Anti-RBD IgG measured all antibodies targeting receptor binding sites, neutralizing antibodies, and non-neutralizing antibodies. The antigen for anti-RBD IgG detection was designed on the basis of the ancestral strain. Although more than 30 amino acid mutations were detected in the omicron variant spike protein [16], our results show that the anti-RBD IgG and neutralizing antibody tested by FRNT50 titers against the omicron variant provided a strong correlation, which is consistent with a previous report [17]. In addition, correlations between neutralizing activity against variants of SARS-CoV-2 and RBD-specific binding antibody have been reported in samples with high binding antibody titers [7].
However, our result is inconsistent with a previous study [18], which showed that anti-RBD IgG was not correlated with sVNT against omicron variants. The inconsistent results might be associated with using different parameters to compare with anti-RBD IgG: the previous study [18] used sVNT to compare with anti-RBD IgG, while our study used FRNT50 titer as a comparator. The result can be different due to a limitation of sVNT which does not measure all neutralizing antibodies but only the ones directed against the RBD, whereas the FRNT50 is a live virus neutralization test that more closely imitates the live virus infection than sVNT assay. Moreover, the different population studies might affect the inconsistent results. The study population of [18] was unvaccinated and vaccinated individuals with one or two doses of the vaccine, while our study population was individuals with booster vaccination which could elicit the broader neutralizing antibodies against SARS-CoV-2 variants, including the omicron variant [19].

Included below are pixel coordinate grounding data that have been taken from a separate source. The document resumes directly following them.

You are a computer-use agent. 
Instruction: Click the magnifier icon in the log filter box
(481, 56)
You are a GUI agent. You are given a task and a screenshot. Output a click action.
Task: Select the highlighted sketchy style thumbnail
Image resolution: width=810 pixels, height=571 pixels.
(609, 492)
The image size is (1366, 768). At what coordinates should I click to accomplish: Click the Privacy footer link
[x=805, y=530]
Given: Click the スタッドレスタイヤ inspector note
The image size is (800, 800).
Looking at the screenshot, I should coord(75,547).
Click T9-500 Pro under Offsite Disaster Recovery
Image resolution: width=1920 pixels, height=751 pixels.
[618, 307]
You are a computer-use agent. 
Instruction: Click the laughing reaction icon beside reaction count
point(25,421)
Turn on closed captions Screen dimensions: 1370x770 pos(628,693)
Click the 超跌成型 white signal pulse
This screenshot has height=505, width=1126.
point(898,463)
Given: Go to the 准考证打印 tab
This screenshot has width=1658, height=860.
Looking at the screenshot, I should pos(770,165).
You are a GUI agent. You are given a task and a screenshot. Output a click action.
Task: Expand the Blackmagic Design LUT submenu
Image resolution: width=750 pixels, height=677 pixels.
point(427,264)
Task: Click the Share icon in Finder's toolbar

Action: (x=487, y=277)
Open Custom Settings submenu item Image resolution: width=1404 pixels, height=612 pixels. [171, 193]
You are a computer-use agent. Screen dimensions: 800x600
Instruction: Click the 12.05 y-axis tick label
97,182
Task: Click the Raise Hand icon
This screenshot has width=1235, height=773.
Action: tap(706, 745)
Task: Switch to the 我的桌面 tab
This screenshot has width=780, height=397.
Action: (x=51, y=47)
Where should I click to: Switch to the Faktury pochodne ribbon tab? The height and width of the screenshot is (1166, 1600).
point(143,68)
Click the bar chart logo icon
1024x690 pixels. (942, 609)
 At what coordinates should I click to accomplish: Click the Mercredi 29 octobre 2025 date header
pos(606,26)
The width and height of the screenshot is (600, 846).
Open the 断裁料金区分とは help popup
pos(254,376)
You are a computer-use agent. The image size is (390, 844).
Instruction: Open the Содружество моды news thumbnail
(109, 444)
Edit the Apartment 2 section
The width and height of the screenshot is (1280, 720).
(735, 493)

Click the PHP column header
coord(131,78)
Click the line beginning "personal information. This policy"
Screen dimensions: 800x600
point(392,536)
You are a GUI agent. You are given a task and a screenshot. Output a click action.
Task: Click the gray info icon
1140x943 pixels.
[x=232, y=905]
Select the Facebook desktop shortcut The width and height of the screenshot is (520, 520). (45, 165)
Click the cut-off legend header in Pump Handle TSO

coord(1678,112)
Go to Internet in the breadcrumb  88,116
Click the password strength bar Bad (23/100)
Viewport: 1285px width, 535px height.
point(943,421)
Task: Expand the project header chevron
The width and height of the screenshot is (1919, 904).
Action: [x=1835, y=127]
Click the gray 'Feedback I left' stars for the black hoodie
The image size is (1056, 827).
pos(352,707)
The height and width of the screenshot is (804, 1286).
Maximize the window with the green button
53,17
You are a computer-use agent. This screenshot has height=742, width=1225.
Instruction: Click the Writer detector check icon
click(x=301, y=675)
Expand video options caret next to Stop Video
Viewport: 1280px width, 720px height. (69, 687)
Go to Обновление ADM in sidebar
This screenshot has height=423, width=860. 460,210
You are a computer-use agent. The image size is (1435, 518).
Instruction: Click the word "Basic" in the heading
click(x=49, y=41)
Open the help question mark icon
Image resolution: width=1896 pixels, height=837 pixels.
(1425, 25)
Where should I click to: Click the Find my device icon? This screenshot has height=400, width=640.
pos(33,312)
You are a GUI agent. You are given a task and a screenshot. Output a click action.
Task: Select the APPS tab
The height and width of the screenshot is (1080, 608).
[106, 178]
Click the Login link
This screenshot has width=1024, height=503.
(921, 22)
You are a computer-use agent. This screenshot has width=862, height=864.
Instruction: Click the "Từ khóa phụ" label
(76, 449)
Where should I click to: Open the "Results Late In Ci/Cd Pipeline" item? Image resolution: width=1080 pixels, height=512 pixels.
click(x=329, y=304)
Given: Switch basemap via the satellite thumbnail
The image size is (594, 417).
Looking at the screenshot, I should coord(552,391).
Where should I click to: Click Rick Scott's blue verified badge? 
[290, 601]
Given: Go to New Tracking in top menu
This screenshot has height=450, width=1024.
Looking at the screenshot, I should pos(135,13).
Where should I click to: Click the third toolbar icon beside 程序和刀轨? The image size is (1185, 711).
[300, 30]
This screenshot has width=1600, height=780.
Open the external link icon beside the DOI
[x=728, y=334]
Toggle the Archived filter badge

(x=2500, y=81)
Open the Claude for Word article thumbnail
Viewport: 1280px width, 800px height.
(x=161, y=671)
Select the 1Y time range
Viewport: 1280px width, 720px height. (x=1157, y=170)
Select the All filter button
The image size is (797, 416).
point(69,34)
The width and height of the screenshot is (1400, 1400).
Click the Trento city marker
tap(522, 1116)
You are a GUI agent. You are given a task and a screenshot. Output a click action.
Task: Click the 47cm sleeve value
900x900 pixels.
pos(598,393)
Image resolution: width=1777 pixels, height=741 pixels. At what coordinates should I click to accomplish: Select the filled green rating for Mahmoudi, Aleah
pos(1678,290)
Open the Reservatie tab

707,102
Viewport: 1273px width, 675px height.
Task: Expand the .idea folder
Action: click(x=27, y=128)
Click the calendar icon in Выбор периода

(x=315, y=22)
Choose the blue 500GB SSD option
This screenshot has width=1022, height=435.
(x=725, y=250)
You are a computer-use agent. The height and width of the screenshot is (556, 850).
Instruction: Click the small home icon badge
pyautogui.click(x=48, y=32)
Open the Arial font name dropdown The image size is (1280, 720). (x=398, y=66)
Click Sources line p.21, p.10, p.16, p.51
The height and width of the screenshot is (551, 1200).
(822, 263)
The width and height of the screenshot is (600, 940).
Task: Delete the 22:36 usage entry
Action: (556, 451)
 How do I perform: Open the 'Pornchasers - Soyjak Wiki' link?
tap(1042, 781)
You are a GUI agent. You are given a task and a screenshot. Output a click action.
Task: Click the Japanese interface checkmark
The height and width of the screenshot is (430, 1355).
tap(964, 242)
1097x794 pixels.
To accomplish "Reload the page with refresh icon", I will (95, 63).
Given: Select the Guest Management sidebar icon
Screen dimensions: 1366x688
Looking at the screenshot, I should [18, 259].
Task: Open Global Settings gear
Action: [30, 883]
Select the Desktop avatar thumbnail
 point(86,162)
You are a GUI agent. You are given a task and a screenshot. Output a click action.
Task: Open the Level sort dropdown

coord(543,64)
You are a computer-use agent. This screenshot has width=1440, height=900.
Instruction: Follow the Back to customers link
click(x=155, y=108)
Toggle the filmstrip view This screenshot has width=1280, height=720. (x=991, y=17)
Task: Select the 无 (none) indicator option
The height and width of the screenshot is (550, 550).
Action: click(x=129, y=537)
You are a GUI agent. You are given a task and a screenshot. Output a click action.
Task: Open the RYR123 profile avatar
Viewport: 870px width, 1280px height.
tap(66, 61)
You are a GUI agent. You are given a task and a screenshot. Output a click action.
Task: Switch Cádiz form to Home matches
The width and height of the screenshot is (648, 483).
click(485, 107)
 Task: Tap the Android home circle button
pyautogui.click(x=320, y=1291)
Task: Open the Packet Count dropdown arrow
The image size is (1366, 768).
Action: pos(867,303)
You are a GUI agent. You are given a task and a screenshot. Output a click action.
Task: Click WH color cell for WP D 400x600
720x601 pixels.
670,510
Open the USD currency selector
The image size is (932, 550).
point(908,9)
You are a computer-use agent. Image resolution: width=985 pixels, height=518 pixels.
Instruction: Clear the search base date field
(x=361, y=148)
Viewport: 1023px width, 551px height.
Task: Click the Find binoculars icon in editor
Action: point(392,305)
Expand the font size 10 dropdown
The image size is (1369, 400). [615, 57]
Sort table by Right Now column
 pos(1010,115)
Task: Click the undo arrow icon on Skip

In the comparison of omicron subvariants, although omicron BA.1 and BA.2 shared 12 amino acid alterations in RBD compared to wild-type D614G [20], the predicted anti-RBD IgG showed higher sensitivity and specificity to detect the neutralizing antibody for omicron BA.1 than for BA.2. For sVNT, the RBD recombinant protein was designed based on BA.1 omicron variants. As expected, the sensitivity and specificity between sVNT and BA.1 were higher than BA.2. In addition, our results show that the correlation analysis controlling for the groups of sex and age showed similar trends, suggesting that antibody response in individuals with booster vaccination might be less affected by sex and age differences [21].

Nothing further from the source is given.